Write out the full listing exactly.

====

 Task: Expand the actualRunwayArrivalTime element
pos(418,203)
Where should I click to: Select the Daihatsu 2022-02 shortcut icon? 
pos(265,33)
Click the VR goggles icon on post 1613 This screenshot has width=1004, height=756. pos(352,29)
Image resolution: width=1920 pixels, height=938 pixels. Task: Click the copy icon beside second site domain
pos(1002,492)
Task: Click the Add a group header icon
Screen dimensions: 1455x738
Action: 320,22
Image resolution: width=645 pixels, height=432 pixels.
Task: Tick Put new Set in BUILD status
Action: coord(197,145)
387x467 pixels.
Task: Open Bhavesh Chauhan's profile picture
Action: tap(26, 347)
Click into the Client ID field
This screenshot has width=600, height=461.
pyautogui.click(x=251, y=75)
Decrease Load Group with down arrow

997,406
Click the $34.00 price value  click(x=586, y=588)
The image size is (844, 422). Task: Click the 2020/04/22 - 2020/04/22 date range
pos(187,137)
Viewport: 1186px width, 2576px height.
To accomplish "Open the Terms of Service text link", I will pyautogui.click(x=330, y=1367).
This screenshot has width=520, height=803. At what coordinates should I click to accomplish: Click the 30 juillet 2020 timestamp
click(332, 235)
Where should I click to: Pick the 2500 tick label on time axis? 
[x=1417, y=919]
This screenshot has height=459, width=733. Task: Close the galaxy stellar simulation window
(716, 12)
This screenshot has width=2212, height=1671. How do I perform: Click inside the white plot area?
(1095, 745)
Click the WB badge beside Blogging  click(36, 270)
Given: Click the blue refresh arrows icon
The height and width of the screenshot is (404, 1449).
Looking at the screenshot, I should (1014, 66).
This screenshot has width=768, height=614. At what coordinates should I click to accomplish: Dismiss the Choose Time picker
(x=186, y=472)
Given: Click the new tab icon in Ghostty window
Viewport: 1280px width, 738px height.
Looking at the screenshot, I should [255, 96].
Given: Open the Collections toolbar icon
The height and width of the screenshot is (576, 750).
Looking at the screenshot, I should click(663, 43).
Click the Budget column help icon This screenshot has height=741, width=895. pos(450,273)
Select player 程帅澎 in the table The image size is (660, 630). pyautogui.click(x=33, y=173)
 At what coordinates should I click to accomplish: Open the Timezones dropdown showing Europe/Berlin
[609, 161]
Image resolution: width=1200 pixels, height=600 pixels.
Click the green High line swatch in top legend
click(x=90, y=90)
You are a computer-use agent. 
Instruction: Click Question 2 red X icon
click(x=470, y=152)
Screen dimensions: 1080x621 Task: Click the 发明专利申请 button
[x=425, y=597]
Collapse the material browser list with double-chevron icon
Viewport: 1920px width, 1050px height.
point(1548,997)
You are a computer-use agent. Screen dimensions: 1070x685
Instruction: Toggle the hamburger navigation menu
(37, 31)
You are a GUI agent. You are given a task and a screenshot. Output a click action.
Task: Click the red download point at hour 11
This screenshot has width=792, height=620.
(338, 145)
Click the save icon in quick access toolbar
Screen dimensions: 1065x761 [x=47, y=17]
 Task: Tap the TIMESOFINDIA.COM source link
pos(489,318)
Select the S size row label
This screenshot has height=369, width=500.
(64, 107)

====

**Response area:**
 Task: Expand the actualRunwayArrivalTime element
pos(418,203)
Where should I click to: Select the Daihatsu 2022-02 shortcut icon? 
pos(265,33)
Click the VR goggles icon on post 1613 This screenshot has width=1004, height=756. pos(352,29)
Image resolution: width=1920 pixels, height=938 pixels. Task: Click the copy icon beside second site domain
pos(1002,492)
Task: Click the Add a group header icon
Screen dimensions: 1455x738
Action: 320,22
Image resolution: width=645 pixels, height=432 pixels.
Task: Tick Put new Set in BUILD status
Action: coord(197,145)
387x467 pixels.
Task: Open Bhavesh Chauhan's profile picture
Action: tap(26, 347)
Click into the Client ID field
This screenshot has width=600, height=461.
pyautogui.click(x=251, y=75)
Decrease Load Group with down arrow

997,406
Click the $34.00 price value  click(x=586, y=588)
The image size is (844, 422). Task: Click the 2020/04/22 - 2020/04/22 date range
pos(187,137)
Viewport: 1186px width, 2576px height.
To accomplish "Open the Terms of Service text link", I will pyautogui.click(x=330, y=1367).
This screenshot has width=520, height=803. At what coordinates should I click to accomplish: Click the 30 juillet 2020 timestamp
click(332, 235)
Where should I click to: Pick the 2500 tick label on time axis? 
[x=1417, y=919]
This screenshot has height=459, width=733. Task: Close the galaxy stellar simulation window
(716, 12)
This screenshot has width=2212, height=1671. How do I perform: Click inside the white plot area?
(1095, 745)
Click the WB badge beside Blogging  click(36, 270)
Given: Click the blue refresh arrows icon
The height and width of the screenshot is (404, 1449).
Looking at the screenshot, I should (1014, 66).
This screenshot has width=768, height=614. At what coordinates should I click to accomplish: Dismiss the Choose Time picker
(x=186, y=472)
Given: Click the new tab icon in Ghostty window
Viewport: 1280px width, 738px height.
Looking at the screenshot, I should [255, 96].
Given: Open the Collections toolbar icon
The height and width of the screenshot is (576, 750).
Looking at the screenshot, I should click(663, 43).
Click the Budget column help icon This screenshot has height=741, width=895. pos(450,273)
Select player 程帅澎 in the table The image size is (660, 630). pyautogui.click(x=33, y=173)
 At what coordinates should I click to accomplish: Open the Timezones dropdown showing Europe/Berlin
[609, 161]
Image resolution: width=1200 pixels, height=600 pixels.
Click the green High line swatch in top legend
click(x=90, y=90)
You are a computer-use agent. 
Instruction: Click Question 2 red X icon
click(x=470, y=152)
Screen dimensions: 1080x621 Task: Click the 发明专利申请 button
[x=425, y=597]
Collapse the material browser list with double-chevron icon
Viewport: 1920px width, 1050px height.
point(1548,997)
You are a computer-use agent. Screen dimensions: 1070x685
Instruction: Toggle the hamburger navigation menu
(37, 31)
You are a GUI agent. You are given a task and a screenshot. Output a click action.
Task: Click the red download point at hour 11
This screenshot has width=792, height=620.
(338, 145)
Click the save icon in quick access toolbar
Screen dimensions: 1065x761 [x=47, y=17]
 Task: Tap the TIMESOFINDIA.COM source link
pos(489,318)
Select the S size row label
This screenshot has height=369, width=500.
(64, 107)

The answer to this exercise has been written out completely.